Richard Roeper, Matt Zoller Seitz, director Andrew Davis, and Scott Mantz
THE FUGITIVE, director Andrew Davis's 1993 thriller based on an old TV show, kicked off the 20th edition of Ebertfest with enough affection for and exploration of Chicago to win over what seems to be an audience dominated by Illinoisans.  (At the fest's attendance peak, people from the Land of Lincoln probably still made up more than half of the crowd, but my impression is that Ebertfest has slowly become more of a local festival in terms of who comes.)  I don't know that I'd seen THE FUGITIVE since its original theatrical run, and aside from a couple of Tommy Lee Jones's highly quoted lines on pre-screening trivia slides in the 1990s, I didn't remember much about it.  If that seems damning, those lines are more than I recall about the sequel U.S. MARSHALS.

While the opening packs a lot of information about the murder of Dr.
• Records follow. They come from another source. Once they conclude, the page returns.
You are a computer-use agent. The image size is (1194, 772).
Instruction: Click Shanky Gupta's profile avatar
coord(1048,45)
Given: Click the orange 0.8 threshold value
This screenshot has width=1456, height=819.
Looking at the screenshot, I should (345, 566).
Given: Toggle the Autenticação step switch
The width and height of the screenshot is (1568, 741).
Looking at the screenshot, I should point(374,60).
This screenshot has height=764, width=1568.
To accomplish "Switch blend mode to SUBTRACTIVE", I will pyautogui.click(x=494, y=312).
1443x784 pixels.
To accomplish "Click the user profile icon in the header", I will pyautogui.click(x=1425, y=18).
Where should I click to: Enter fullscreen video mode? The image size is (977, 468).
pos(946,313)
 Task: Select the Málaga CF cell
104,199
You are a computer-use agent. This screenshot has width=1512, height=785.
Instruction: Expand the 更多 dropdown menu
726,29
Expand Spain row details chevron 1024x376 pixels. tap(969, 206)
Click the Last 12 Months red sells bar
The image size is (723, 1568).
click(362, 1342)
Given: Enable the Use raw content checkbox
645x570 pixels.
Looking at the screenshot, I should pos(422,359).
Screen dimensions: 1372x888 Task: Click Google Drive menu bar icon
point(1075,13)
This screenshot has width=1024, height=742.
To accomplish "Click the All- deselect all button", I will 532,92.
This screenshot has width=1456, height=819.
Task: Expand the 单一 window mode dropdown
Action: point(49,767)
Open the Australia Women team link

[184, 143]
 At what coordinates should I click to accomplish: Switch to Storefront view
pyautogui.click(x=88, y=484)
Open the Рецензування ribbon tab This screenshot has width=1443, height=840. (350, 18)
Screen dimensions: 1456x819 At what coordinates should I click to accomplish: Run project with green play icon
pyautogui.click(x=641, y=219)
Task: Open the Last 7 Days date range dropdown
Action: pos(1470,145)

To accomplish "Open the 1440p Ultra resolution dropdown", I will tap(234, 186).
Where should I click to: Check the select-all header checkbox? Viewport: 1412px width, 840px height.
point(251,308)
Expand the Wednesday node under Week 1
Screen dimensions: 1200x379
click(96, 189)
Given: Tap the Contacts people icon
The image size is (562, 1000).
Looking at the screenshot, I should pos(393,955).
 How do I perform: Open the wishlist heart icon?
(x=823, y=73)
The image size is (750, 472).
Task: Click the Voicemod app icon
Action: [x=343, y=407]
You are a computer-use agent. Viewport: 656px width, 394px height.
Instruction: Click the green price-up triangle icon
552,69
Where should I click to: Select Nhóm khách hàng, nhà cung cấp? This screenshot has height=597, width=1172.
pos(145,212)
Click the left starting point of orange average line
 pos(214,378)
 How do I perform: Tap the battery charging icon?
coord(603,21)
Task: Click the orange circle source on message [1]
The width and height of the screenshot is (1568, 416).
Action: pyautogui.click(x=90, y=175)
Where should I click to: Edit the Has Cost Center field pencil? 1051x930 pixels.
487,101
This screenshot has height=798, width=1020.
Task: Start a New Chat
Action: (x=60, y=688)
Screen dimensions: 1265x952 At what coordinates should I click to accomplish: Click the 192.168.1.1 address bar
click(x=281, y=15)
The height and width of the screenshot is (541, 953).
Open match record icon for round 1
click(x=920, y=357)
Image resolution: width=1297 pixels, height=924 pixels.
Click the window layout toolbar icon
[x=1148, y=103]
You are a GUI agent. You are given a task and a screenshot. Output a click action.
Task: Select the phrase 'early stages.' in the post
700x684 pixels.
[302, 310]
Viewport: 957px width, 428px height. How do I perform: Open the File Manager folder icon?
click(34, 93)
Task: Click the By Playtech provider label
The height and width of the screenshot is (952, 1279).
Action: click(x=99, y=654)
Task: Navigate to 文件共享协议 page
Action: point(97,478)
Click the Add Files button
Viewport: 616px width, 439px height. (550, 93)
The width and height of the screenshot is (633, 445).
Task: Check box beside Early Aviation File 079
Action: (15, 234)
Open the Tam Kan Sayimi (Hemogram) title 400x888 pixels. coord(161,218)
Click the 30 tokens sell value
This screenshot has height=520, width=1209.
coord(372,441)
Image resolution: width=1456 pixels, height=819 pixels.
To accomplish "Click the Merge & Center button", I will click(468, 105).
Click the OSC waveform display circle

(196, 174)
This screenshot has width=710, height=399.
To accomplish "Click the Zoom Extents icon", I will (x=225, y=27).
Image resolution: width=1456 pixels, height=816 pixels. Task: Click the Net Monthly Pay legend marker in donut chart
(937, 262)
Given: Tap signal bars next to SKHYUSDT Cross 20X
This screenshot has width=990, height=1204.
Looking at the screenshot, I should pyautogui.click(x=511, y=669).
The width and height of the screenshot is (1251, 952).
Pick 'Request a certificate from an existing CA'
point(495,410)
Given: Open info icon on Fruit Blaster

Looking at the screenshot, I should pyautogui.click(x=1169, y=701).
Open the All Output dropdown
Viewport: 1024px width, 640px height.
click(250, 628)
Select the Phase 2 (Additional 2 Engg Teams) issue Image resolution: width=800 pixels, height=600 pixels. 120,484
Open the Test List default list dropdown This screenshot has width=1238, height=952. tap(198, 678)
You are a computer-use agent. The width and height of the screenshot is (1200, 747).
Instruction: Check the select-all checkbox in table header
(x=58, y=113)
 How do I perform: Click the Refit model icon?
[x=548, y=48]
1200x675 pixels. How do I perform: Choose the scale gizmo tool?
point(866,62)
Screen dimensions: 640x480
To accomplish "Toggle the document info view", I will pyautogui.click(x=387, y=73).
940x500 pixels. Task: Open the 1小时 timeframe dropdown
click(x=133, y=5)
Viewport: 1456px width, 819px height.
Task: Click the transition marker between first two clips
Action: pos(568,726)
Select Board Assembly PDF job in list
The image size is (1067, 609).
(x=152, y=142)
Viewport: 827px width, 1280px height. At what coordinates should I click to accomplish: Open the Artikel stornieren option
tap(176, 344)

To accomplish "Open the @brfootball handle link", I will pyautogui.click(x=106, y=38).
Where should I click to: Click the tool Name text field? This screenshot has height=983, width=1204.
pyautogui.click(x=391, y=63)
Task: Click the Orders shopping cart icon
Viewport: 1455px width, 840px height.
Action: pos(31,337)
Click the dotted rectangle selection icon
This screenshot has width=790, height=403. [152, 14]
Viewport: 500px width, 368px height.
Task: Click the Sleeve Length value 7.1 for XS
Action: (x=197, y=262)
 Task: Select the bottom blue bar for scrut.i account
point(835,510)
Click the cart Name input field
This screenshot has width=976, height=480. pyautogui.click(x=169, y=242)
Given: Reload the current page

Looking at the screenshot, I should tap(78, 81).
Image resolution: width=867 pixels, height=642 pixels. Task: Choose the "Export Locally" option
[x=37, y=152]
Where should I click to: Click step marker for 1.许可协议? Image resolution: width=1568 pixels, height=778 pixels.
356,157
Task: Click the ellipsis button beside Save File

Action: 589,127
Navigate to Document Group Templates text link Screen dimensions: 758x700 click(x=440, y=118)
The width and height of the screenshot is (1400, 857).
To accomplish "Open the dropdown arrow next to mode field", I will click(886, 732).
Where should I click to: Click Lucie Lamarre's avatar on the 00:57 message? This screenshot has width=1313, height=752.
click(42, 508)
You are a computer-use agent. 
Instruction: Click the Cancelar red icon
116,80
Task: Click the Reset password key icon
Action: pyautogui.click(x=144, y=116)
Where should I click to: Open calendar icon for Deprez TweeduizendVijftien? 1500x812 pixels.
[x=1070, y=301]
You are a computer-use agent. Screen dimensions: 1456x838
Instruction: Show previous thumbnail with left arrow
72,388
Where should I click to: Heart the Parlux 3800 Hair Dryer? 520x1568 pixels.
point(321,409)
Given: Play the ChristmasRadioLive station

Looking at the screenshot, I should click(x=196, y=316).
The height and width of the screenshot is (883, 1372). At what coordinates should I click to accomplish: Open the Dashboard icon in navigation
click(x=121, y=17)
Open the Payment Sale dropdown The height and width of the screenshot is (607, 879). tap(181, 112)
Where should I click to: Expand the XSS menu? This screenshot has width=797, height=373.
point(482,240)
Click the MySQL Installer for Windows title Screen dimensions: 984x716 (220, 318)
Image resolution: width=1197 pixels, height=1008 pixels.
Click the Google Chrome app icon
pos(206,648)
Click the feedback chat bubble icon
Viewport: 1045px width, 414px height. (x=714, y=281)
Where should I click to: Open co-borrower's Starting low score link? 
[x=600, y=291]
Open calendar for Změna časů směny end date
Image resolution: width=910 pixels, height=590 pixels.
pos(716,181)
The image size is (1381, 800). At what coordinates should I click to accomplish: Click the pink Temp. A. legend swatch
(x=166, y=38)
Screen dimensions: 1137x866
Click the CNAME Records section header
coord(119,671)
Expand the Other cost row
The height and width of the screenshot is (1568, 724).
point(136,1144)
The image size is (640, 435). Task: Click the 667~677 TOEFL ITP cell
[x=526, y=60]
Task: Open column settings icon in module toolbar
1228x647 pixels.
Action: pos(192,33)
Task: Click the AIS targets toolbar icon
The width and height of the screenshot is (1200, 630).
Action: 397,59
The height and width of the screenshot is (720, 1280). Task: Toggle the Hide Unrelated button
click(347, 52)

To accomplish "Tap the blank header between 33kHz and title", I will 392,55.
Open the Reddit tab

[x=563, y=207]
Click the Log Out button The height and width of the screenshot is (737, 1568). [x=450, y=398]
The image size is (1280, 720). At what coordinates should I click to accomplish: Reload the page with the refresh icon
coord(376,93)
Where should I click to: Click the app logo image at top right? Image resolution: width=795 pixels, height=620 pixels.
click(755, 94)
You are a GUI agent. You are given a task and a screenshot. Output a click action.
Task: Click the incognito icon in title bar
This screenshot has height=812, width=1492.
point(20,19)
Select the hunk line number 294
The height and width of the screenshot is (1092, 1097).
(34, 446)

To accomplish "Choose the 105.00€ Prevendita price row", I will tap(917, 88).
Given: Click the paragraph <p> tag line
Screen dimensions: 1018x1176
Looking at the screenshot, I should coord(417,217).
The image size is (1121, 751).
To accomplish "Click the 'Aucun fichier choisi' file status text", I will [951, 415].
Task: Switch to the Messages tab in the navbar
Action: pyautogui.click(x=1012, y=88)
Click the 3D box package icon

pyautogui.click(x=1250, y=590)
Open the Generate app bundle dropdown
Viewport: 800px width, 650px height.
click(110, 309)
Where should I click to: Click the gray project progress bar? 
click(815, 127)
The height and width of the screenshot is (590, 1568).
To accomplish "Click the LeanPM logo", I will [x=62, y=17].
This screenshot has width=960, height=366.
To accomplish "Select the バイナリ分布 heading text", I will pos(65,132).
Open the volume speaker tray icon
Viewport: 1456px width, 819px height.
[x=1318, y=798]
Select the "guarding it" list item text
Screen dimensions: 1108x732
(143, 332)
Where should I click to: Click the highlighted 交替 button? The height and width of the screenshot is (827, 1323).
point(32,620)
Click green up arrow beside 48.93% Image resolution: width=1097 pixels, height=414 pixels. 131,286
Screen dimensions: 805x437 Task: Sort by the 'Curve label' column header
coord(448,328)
Richard Kimble's wife and the aftermath into a relatively short period of time, I felt restless waiting for THE FUGITIVE to finish the wind-up and get to the chase.  The practical effects of the train crash that frees Harrison Ford's wrongly accused character impresses and earned appreciative applause from the festival audience.  What sort of shocked me in revisiting the film is how much of it is a process movie, with the character elements kept to a minimum.  I doubt that what thrilled me about THE FUGITIVE in 1993 was how it functions as a tour of various parts of the city and the diverse people encountered along the way, but its time capsule quality, especially if the Chicago accent is disappearing, and the shoe leather beats with the hunter and the hunted are what pulled me in the most now.  Maybe that's also why long stretches of the film play to me as TV, although that may be more reflective of TV now than then.

One of the pleasures of rewatching older films for the first time in a long time is discovering people in bit parts who wouldn't have stood out then but have been there all along. THE FUGITIVE is populated with plenty of faces you'll likely recognize today even if you can't put a name to them.  Just as visiting places once a year over many years facilitates a form of time travel, so too do the movies provide a temporal transport, and a more accessible one at that.  I don't know what journeys await over the next four days at Ebertfest, but I eagerly look forward to taking them.